INPUT FOR THIS TASK —
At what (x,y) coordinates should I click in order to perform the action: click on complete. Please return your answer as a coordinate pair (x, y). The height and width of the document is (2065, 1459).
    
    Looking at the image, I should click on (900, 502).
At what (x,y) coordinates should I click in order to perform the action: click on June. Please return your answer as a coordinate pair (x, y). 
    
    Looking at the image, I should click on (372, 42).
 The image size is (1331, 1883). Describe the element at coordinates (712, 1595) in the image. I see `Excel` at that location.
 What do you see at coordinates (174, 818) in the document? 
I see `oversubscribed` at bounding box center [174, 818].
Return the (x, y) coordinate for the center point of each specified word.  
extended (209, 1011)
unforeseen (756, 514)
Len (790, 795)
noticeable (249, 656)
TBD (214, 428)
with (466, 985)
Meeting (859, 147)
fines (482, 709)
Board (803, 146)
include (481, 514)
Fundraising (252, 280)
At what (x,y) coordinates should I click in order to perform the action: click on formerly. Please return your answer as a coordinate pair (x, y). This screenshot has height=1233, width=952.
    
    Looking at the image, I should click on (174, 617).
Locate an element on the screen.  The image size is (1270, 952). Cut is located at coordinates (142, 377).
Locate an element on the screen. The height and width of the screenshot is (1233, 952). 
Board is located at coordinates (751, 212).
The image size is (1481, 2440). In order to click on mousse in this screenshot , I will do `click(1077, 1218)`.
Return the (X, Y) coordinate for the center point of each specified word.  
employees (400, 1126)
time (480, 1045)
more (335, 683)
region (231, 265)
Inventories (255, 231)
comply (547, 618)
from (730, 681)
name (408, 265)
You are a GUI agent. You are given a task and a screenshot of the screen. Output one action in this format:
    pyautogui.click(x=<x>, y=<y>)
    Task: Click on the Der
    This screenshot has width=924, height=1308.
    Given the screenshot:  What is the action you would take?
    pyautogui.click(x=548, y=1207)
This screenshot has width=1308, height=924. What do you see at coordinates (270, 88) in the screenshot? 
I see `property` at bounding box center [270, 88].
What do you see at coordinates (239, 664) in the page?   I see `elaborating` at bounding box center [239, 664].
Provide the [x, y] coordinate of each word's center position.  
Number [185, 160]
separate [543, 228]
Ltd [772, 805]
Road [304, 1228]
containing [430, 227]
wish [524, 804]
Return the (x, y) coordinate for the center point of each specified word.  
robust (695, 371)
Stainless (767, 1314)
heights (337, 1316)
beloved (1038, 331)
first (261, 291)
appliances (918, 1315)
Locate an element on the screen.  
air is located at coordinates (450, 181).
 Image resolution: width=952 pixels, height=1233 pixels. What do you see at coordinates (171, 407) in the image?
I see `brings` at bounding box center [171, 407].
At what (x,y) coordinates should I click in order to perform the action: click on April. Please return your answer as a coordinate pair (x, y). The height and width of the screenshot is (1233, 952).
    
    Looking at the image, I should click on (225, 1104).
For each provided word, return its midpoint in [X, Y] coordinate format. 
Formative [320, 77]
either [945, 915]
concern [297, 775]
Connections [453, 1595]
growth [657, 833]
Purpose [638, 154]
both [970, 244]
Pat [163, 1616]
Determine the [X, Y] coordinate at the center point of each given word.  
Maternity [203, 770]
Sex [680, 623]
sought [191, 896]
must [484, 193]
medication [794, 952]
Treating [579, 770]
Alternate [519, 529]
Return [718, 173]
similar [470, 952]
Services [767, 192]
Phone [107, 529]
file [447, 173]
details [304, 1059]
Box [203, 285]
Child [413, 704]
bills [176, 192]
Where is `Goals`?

TASK — Please extract the lines above and repeat every one of them word for word.

RESULT OF THIS EXERCISE —
At what (x,y) coordinates should I click in order to perform the action: click on complete. Please return your answer as a coordinate pair (x, y). The height and width of the document is (2065, 1459).
    
    Looking at the image, I should click on (900, 502).
At what (x,y) coordinates should I click in order to perform the action: click on June. Please return your answer as a coordinate pair (x, y). 
    
    Looking at the image, I should click on (372, 42).
 The image size is (1331, 1883). Describe the element at coordinates (712, 1595) in the image. I see `Excel` at that location.
 What do you see at coordinates (174, 818) in the document? 
I see `oversubscribed` at bounding box center [174, 818].
Return the (x, y) coordinate for the center point of each specified word.  
extended (209, 1011)
unforeseen (756, 514)
Len (790, 795)
noticeable (249, 656)
TBD (214, 428)
with (466, 985)
Meeting (859, 147)
fines (482, 709)
Board (803, 146)
include (481, 514)
Fundraising (252, 280)
At what (x,y) coordinates should I click in order to perform the action: click on formerly. Please return your answer as a coordinate pair (x, y). This screenshot has height=1233, width=952.
    
    Looking at the image, I should click on (174, 617).
Locate an element on the screen.  The image size is (1270, 952). Cut is located at coordinates (142, 377).
Locate an element on the screen. The height and width of the screenshot is (1233, 952). 
Board is located at coordinates (751, 212).
The image size is (1481, 2440). In order to click on mousse in this screenshot , I will do `click(1077, 1218)`.
Return the (X, Y) coordinate for the center point of each specified word.  
employees (400, 1126)
time (480, 1045)
more (335, 683)
region (231, 265)
Inventories (255, 231)
comply (547, 618)
from (730, 681)
name (408, 265)
You are a GUI agent. You are given a task and a screenshot of the screen. Output one action in this format:
    pyautogui.click(x=<x>, y=<y>)
    Task: Click on the Der
    This screenshot has width=924, height=1308.
    Given the screenshot:  What is the action you would take?
    pyautogui.click(x=548, y=1207)
This screenshot has width=1308, height=924. What do you see at coordinates (270, 88) in the screenshot? 
I see `property` at bounding box center [270, 88].
What do you see at coordinates (239, 664) in the page?   I see `elaborating` at bounding box center [239, 664].
Provide the [x, y] coordinate of each word's center position.  
Number [185, 160]
separate [543, 228]
Ltd [772, 805]
Road [304, 1228]
containing [430, 227]
wish [524, 804]
Return the (x, y) coordinate for the center point of each specified word.  
robust (695, 371)
Stainless (767, 1314)
heights (337, 1316)
beloved (1038, 331)
first (261, 291)
appliances (918, 1315)
Locate an element on the screen.  
air is located at coordinates (450, 181).
 Image resolution: width=952 pixels, height=1233 pixels. What do you see at coordinates (171, 407) in the image?
I see `brings` at bounding box center [171, 407].
At what (x,y) coordinates should I click in order to perform the action: click on April. Please return your answer as a coordinate pair (x, y). The height and width of the screenshot is (1233, 952).
    
    Looking at the image, I should click on (225, 1104).
For each provided word, return its midpoint in [X, Y] coordinate format. 
Formative [320, 77]
either [945, 915]
concern [297, 775]
Connections [453, 1595]
growth [657, 833]
Purpose [638, 154]
both [970, 244]
Pat [163, 1616]
Determine the [X, Y] coordinate at the center point of each given word.  
Maternity [203, 770]
Sex [680, 623]
sought [191, 896]
must [484, 193]
medication [794, 952]
Treating [579, 770]
Alternate [519, 529]
Return [718, 173]
similar [470, 952]
Services [767, 192]
Phone [107, 529]
file [447, 173]
details [304, 1059]
Box [203, 285]
Child [413, 704]
bills [176, 192]
Where is `Goals`?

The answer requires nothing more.